I've tried applying for tons of different jobs but I don't think the "big guy" wants me to work right now. I tried out for office works, call centers, even as a front desk receptionist. Still no luck. Just endless days of waiting for phone calls from the companies I applied for.
I passed my application in another Ortigas call center. I don't know if I'm a jinx or if fate really doesnt want me to be happy at all. I wasn't informed of the training schedule so I missed my first day. I called them up to ask if I can get differed to the next training batch but they just gave me a stupid answer that they still don't have the schedule for the next batch. I had a funny feeling that they were just making that up where in fact they just don't want to hire me because they think I'm just putting up a lame excuse because I was too lazy to go to work.

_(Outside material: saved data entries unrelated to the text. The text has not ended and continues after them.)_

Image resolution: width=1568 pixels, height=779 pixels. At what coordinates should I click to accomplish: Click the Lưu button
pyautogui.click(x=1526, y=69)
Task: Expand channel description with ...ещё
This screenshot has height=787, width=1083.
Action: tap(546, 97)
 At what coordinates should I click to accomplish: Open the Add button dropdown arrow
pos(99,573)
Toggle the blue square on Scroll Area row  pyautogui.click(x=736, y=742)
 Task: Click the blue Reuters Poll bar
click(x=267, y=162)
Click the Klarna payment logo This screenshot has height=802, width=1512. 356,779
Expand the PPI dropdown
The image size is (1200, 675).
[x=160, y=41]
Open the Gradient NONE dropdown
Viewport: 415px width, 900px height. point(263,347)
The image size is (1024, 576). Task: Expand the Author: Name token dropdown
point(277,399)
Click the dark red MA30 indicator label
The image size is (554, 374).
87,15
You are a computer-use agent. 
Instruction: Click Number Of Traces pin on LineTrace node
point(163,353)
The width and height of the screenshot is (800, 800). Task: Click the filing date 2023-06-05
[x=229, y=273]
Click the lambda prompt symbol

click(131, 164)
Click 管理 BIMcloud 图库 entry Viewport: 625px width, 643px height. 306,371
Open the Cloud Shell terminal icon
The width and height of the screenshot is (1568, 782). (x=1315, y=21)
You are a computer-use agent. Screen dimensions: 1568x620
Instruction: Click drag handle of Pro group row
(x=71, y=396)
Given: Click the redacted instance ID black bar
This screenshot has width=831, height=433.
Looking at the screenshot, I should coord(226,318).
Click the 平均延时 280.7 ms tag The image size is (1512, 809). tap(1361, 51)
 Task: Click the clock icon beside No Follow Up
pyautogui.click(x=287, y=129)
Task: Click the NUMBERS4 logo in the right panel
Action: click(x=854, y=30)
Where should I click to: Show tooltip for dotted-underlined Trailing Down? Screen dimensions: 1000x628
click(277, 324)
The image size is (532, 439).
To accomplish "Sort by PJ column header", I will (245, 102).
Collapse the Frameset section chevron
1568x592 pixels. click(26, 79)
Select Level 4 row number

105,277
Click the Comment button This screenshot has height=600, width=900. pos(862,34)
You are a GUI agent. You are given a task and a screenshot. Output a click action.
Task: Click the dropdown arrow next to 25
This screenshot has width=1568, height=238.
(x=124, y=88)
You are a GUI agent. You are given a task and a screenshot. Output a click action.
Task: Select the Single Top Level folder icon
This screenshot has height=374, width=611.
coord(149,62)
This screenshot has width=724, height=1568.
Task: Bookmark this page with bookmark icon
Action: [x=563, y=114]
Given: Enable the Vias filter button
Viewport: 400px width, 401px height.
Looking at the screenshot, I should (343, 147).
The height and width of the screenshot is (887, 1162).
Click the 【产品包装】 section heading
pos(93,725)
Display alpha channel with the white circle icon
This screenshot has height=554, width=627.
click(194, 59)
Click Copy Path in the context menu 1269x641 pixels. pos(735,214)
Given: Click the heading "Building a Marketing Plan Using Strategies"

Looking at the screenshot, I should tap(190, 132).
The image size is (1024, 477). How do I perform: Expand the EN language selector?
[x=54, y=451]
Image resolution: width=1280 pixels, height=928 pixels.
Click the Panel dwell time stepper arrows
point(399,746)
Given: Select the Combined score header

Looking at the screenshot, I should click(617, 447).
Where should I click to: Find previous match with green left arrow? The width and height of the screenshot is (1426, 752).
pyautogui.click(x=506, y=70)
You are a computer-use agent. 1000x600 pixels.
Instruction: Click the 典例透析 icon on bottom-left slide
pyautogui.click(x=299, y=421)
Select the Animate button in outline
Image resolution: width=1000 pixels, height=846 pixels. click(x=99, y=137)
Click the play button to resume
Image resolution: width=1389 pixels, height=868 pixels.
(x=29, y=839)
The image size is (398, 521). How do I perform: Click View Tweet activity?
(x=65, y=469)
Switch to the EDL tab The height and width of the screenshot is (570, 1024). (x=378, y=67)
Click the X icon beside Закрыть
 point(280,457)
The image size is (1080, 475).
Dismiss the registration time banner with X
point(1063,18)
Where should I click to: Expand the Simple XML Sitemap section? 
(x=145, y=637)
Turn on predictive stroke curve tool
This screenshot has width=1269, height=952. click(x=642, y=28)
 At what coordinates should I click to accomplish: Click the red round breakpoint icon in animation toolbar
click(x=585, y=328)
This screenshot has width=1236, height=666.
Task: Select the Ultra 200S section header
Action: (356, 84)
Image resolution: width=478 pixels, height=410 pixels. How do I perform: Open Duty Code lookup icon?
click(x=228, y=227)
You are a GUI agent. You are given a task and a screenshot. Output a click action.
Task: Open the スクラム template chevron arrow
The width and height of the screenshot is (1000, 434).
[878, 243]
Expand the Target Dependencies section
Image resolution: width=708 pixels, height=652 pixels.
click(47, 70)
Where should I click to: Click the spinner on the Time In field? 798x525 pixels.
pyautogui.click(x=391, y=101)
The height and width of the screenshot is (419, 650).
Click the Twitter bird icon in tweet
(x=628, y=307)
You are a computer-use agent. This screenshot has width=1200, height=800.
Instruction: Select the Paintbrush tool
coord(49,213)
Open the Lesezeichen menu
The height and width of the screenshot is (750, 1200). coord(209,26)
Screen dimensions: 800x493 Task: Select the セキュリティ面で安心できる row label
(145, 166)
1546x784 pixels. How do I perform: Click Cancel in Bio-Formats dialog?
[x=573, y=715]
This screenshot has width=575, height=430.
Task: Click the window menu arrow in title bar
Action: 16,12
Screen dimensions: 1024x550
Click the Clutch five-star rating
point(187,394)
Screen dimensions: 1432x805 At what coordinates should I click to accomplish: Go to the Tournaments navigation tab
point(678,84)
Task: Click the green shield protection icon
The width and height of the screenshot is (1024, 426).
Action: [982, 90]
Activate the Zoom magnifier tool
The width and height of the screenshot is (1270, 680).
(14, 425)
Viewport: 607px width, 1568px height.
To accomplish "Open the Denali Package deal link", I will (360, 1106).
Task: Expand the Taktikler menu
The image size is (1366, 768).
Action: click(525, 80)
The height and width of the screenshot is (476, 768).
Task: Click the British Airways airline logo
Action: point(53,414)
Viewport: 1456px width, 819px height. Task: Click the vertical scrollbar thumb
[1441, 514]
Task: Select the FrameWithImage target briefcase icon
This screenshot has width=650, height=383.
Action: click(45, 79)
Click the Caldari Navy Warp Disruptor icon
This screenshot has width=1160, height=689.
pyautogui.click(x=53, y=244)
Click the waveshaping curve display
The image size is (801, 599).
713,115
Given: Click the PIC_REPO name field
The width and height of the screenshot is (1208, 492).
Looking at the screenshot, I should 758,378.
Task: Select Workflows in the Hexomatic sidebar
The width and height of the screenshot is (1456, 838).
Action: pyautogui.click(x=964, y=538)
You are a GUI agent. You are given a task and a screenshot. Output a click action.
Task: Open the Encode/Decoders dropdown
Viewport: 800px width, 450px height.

Fuck them all!Well I guess I was right. Nobody called me. Up until today. My friend who works there told me that training batches has an interval of 3-4 weeks. So I assumed by now they already have the exact date of the next wave of trainees. That made me wonder if I am simply unlucky or if that was part of God's plan. I really am very confused.
Confused and desperate.When I went to the Christmas mass with my family, I asked the Lord to give me an idea of what his plans are. I am kinda losing hope in finding a decent job and I'm also starting to feel uneasy about going to Law school. I know its wrong but during our class party, I got envy of most of my batch mates who are now earning their own dough. I felt so pathetic and desperate. I want to have a job at this instant!
Maybe the "big guy" is mad at me because I kept on refusing the blessings he was trying to hand me in the past. Or maybe I'm paranoid. Or maybe I'm just saying this because I am so desperate. Right now I really don't know. My life is just so messed up without any direction or goal. I feel lost. So lost.